--- START ---
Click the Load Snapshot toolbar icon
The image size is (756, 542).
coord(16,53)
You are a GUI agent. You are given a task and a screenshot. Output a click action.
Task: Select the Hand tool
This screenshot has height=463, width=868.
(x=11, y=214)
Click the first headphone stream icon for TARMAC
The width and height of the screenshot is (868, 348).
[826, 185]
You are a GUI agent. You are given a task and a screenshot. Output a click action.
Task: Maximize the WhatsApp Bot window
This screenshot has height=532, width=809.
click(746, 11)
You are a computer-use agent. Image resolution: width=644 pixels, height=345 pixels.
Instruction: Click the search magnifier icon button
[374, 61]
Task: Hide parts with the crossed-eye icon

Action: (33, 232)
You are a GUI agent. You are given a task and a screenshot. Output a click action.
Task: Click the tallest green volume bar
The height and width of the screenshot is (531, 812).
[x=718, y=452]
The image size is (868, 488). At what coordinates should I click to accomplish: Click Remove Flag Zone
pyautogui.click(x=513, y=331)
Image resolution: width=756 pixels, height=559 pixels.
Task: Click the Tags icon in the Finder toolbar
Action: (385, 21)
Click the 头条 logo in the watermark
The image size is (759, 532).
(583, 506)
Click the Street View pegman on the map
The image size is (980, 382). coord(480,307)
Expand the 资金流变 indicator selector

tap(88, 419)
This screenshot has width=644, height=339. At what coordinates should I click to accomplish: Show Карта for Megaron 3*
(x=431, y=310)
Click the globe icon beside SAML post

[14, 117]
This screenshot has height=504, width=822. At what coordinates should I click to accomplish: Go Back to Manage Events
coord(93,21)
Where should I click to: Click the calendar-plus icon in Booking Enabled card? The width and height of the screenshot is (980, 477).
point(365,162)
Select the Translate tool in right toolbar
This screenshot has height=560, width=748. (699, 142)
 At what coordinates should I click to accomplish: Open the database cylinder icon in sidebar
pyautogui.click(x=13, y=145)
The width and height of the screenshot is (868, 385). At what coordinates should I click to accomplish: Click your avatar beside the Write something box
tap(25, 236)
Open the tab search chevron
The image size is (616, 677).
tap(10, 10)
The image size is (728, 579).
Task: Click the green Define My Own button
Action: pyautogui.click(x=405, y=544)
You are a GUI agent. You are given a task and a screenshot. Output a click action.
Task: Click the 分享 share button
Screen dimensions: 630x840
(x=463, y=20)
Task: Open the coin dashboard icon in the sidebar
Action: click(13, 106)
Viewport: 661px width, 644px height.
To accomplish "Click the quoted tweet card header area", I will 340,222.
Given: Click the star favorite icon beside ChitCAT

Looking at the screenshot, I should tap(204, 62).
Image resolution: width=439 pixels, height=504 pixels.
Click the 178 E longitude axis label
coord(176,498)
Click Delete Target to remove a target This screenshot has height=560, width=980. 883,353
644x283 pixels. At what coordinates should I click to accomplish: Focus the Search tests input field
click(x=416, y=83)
--- END ---
| Problem |
Every line above should be transcribed exactly.

| Written response |
Click the Load Snapshot toolbar icon
The image size is (756, 542).
coord(16,53)
You are a GUI agent. You are given a task and a screenshot. Output a click action.
Task: Select the Hand tool
This screenshot has height=463, width=868.
(x=11, y=214)
Click the first headphone stream icon for TARMAC
The width and height of the screenshot is (868, 348).
[826, 185]
You are a GUI agent. You are given a task and a screenshot. Output a click action.
Task: Maximize the WhatsApp Bot window
This screenshot has height=532, width=809.
click(746, 11)
You are a computer-use agent. Image resolution: width=644 pixels, height=345 pixels.
Instruction: Click the search magnifier icon button
[374, 61]
Task: Hide parts with the crossed-eye icon

Action: (33, 232)
You are a GUI agent. You are given a task and a screenshot. Output a click action.
Task: Click the tallest green volume bar
The height and width of the screenshot is (531, 812).
[x=718, y=452]
The image size is (868, 488). At what coordinates should I click to accomplish: Click Remove Flag Zone
pyautogui.click(x=513, y=331)
Image resolution: width=756 pixels, height=559 pixels.
Task: Click the Tags icon in the Finder toolbar
Action: (385, 21)
Click the 头条 logo in the watermark
The image size is (759, 532).
(583, 506)
Click the Street View pegman on the map
The image size is (980, 382). coord(480,307)
Expand the 资金流变 indicator selector

tap(88, 419)
This screenshot has width=644, height=339. At what coordinates should I click to accomplish: Show Карта for Megaron 3*
(x=431, y=310)
Click the globe icon beside SAML post

[14, 117]
This screenshot has height=504, width=822. At what coordinates should I click to accomplish: Go Back to Manage Events
coord(93,21)
Where should I click to: Click the calendar-plus icon in Booking Enabled card? The width and height of the screenshot is (980, 477).
point(365,162)
Select the Translate tool in right toolbar
This screenshot has height=560, width=748. (699, 142)
 At what coordinates should I click to accomplish: Open the database cylinder icon in sidebar
pyautogui.click(x=13, y=145)
The width and height of the screenshot is (868, 385). At what coordinates should I click to accomplish: Click your avatar beside the Write something box
tap(25, 236)
Open the tab search chevron
The image size is (616, 677).
tap(10, 10)
The image size is (728, 579).
Task: Click the green Define My Own button
Action: pyautogui.click(x=405, y=544)
You are a GUI agent. You are given a task and a screenshot. Output a click action.
Task: Click the 分享 share button
Screen dimensions: 630x840
(x=463, y=20)
Task: Open the coin dashboard icon in the sidebar
Action: click(13, 106)
Viewport: 661px width, 644px height.
To accomplish "Click the quoted tweet card header area", I will 340,222.
Given: Click the star favorite icon beside ChitCAT

Looking at the screenshot, I should tap(204, 62).
Image resolution: width=439 pixels, height=504 pixels.
Click the 178 E longitude axis label
coord(176,498)
Click Delete Target to remove a target This screenshot has height=560, width=980. 883,353
644x283 pixels. At what coordinates should I click to accomplish: Focus the Search tests input field
click(x=416, y=83)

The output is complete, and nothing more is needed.